Theresienstadt Ghetto (c) quintan ana wikswo

I found it utterly impossible to walk through the emptied ghettos of Prague or Vilnius or Munich without experiencing the color of life and vitality within the tragedy, and equally impossible to handle the subsequent shock of rage. I was prepared for grief, but not for such explosive internal anger. It’s not socially acceptable, and it makes everyone uncomfortable. There are often implications that to be angry is to be part of the so-called cycle of violence itself, to be polluted. But that leaves one with only grief, and to me that was an unacceptable failure to those who were murdered.

Within these ghettos, Jews were held captive, contained and controlled for the purposes of the next impending attempt at genocide. And it turns out it made me more furious than sad.

Within the echo of Bialik’s words, I questioned a persistent romanticism and sentimentality latent within 21st century tours of Jewish Ghettos in Europe. In the Spanish Synagogue in Prague, I watched the stir of discomfort caused by the audible anger of a group of Yeshiva boys from Israel – whereas the open weeping of a group of British tourists raised no eyebrows.

Standing between the anger and the grief, I thought of Bialik’s core argument: it is more acceptable to shed tears over a pogrom than to show anger. And the uncomfortable, conditioned familiarity with the ghettos of grief and sadness prevents Jews from a more powerful, assertive, collective, coordinated pursuit of strength.

I decided to continue the Ghetto project at Terezin/Theresienstadt – perhaps the most egregious illustration of Bialik’s suspicion of ghettos as charade, curse, and contributing cause of anti-Semitic violence.  Seen through Bialik’s vision, Terezin is the culmination of thousands of years of Jewish ghettoization, refined to a chilling and effective weapon: a calculatedly created model Jewish ghetto whose sentimental beauty would be used as an instrument of mass murder and genocide.

As artist and witness, my project has involved exploring the romanticism and sentimentality of these two ghettos – German and Portuguese – five hundred years apart, within a conversation of Jewish artists that stretches the centuries. Like Bialik, I encountered a level of internal discomfort and surprise at how such horrific places could contain profoundly moving beauty. And like Bialik, I couldn’t help but to locate my work within this horrifying beauty, and its capacity to invoke a shadow self of human ugliness.

The still-palpable vitality of these phantomed spaces is a testimony to how large a shadow can be cast by mass murder. The dark shadows stretch on and on, but only because there is such tremendous light being shined against the walls.

This is a homeland after racial cleansing.

Even in the absence of Jews, these ghettos are still Jewish spaces, still somehow alive, unexpectedly familiar, with powerful invocations of belonging and love. Yet they are purged of our bodies, either alive or dead.

Like Bialik, I explored for myself the fundamentally devastating role of being an artist who arrives after the massacre, when there is nothing one can do to save a life or alleviate suffering and injustice.

Like Bialik, I long for an option beyond the creation of a eulogy.
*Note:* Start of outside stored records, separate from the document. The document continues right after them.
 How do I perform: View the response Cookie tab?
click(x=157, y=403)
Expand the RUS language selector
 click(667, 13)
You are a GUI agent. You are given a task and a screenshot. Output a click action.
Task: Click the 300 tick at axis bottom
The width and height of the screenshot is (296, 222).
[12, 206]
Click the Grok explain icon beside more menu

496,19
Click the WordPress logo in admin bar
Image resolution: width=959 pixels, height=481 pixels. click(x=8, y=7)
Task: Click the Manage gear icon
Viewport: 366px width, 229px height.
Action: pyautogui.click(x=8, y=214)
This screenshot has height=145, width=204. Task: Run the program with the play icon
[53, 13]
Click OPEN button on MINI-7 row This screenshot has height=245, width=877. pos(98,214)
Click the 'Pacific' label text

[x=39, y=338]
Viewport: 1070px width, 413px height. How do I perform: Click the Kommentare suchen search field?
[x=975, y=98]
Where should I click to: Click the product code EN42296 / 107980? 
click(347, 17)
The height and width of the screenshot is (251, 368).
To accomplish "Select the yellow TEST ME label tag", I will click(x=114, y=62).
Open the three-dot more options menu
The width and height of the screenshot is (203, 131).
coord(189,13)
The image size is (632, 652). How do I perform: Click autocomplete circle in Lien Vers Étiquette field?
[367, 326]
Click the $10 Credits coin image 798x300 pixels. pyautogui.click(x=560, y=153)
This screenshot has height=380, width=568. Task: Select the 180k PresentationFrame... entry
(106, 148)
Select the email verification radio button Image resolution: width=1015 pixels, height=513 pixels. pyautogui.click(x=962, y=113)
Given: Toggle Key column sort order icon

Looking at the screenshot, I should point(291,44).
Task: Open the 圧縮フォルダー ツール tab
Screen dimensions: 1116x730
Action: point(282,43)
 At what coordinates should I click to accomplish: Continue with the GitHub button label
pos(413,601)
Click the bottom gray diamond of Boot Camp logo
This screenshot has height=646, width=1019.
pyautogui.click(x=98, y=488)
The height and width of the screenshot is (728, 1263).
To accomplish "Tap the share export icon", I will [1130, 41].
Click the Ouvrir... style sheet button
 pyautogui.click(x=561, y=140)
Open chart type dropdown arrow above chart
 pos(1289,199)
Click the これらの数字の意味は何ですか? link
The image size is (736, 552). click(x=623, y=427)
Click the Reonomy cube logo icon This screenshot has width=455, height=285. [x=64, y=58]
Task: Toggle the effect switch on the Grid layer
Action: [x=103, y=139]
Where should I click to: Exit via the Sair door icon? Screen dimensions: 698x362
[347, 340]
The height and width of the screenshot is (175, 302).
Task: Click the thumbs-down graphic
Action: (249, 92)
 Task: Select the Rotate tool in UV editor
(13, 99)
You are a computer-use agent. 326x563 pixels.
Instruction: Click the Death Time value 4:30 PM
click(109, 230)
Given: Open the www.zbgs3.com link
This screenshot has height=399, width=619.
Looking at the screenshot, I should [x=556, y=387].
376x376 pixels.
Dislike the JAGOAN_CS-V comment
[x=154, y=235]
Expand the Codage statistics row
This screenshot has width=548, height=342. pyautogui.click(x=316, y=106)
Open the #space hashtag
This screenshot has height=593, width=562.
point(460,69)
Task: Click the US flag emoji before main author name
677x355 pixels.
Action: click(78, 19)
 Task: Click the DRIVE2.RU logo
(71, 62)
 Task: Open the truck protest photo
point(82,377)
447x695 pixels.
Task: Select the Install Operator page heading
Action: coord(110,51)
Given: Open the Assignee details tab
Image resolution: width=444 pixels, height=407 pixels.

I want to keep life within the conversation about Jewish death.  It’s a grapple with color and light amidst the darkness.

Theresienstadt Ghetto (c) quintan ana wikswo

After three months making artwork in the ghettos and concentration camps of Europe, I returned home to the Pico-Robertson neighborhood of Los Angeles – a predominantly Jewish neighborhood with the highest population of Jews in Los Angeles, which itself has one of the largest populations of Jews outside of Israel.

On the streets of my neighborhood, I have been re-discovering streets filled with Jewish bookstores and restaurants, synagogues and calligraphers, jewelers and bakeries, and multiple generations of Jews walking the streets. Gathered together in a way that brings me comfort, solace, satisfaction, and hope.

After a German summer of swastikas and stonings of children and synagogue bombings, I walked amongst my neighbors in tzitzit and kippot with astonishment.

Look at us, so many of us, so alive in this place.

Is this, too, the meaning of a ghetto?